Problem description: Locate the line containing "Click the ***" in the data below. Reproduce it and every following line up to the end, exactly as given.

★ ★ ★ ★

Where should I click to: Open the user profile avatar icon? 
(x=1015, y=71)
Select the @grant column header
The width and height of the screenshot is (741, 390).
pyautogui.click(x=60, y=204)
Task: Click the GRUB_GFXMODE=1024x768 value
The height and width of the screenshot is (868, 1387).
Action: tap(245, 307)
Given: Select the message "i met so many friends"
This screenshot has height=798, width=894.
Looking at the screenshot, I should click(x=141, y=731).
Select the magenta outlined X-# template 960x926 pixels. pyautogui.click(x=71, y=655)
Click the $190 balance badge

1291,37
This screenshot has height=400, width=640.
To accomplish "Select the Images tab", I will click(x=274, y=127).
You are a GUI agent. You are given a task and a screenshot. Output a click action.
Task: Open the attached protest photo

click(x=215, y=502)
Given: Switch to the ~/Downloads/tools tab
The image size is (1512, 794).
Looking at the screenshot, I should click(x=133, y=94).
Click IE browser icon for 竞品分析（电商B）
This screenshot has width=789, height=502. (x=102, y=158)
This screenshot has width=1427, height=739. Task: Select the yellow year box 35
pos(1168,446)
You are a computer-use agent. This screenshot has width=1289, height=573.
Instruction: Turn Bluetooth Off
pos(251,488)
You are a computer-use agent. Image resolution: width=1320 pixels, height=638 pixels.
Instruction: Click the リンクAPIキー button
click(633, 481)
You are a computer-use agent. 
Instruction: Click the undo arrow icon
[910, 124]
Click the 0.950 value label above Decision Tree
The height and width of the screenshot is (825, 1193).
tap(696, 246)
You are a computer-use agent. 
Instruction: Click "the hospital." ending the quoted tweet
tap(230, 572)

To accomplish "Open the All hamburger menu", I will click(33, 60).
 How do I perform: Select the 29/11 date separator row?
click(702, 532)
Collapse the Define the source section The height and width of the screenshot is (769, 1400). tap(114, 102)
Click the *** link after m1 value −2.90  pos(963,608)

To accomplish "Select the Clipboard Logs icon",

★ ★ ★ ★

Answer below:
Click the *** link after m1 value −2.90  pos(963,608)

To accomplish "Select the Clipboard Logs icon",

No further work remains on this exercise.